Go to: AWS Console -> Amazon EC2 -> Auto Scaling Groups

  1. Select [x] next to your Auto Scaling Group (ASG)
  2. Pull Down “Actions”
  3. Select Edit
  4. Change Desired: 8 (from 4); Change Max:     8 (from 4); Change Launch Configuration to the name you created in previous step
  5. Click Save

Wait Until 4 new Instances are added and their status is InService.

At this point you have 8 instances – 4 with OLD AMI and 4 with NEW AMI.  The reason this works is because ASG doesn’t do anything with existing running instances when you change it’s Launch Configuration (LC).  It just lets them run as-is unless you downsize ASG – at which point it’ll scale-in (terminate) the instances with old LC, which is exactly what we’ll use in the last step.

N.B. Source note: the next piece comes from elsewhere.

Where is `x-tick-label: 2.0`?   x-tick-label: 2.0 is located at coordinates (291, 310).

Alternative method is to create a whole new ASG with new LC – this is the way I would do this from now on – it’s a safer process.  However changing LC works as well and that’s what I did here.

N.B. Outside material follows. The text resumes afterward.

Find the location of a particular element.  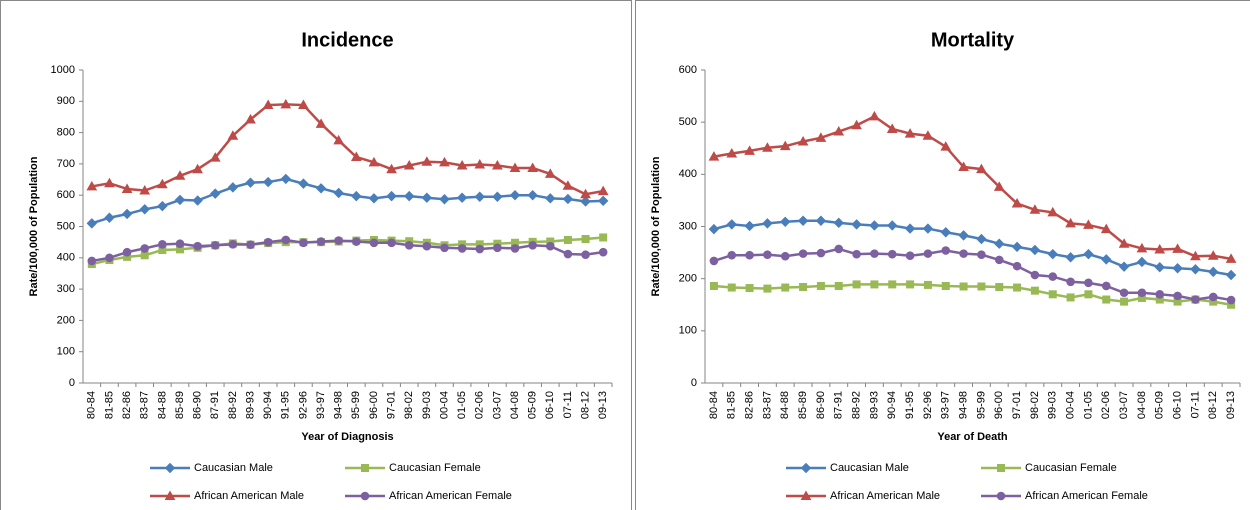

y-tick-label: 1000 is located at coordinates (63, 70).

Regardless of the method you use to add 4 new instances — they should register under ECS Cluster.  Lets verify this — go back to the ESC Cluster page and click on the Instances Tab – it should show 8 instances registered with 4 OLD AMI Instances and 4 NEW AMI Instances.  And all tasks are still running on the 4 OLD AMI Instances:

Outdated ECS Agent upgrade process

And now our next step is to migrate the Running Tasks to the 4 NEW AMI Instances.

4. Create New Task Definition (NEW AMI)

Go to: AWS Console -> Amazon ECS -> Task Definitions

  1. Click on the Task Definition
  2. Click [x] Next to the latest Task Definition Revision
  3. Click Create Revision
  4. Under “Constraint” Update memberOf to new AMI ID (ami-a58760b3)
  5. Click Create

Resulting JSON (relevant section):


  "placementConstraints": [
    {
      "expression": "attribute:ecs.ami-id == ami-a58760b3",
      "type": "memberOf"
    }
  ],

5. Update ECS Service with new Task Definition Revision (NEW AMI ID)

Go to: AWS Console -> Amazon ECS -> Clusters

  1. Click on Cluster Name
  2. Under Services Tab – Click On Service Name
  3. This Brings up Service Detail page – Click Update Button
  4. Under Task Definition column pull down the drop list and pick the Task Definition we created in step 4
  5. Click Update Service

End result:

  1. All tasks are running at latest revision and are placed on the NEW AMI Instances
  2. 4 OLD AMI Instances are still in service and we can switch to them by updating the ECS Service with the old Task Definition which is bound to use OLD AMI Instances via it’s Constraint

ECS Agent Rolling Upgrade AMI

6. Finally Switch Back The Auto Scaling Group to 4 Instances

Once we feel solid the new AMI/Docker/ECS-Agent stack performs under production load – we can terminate the old instances by setting ASG’s Max and Desired back to 4.   This automatically Terminates the Instances with OLD Launch Configuration and leaves the instances with new Launch Configuration active:

QA_old_LC_instances_terminated_automatically

Conclusion

So far I am very happy with Amazon EC2 Container Service. It served us well for almost a year now. And during our first major upgrade we found a Zero-Downtime solution utilizing a classic, well proven Blue/Green Deployment strategy.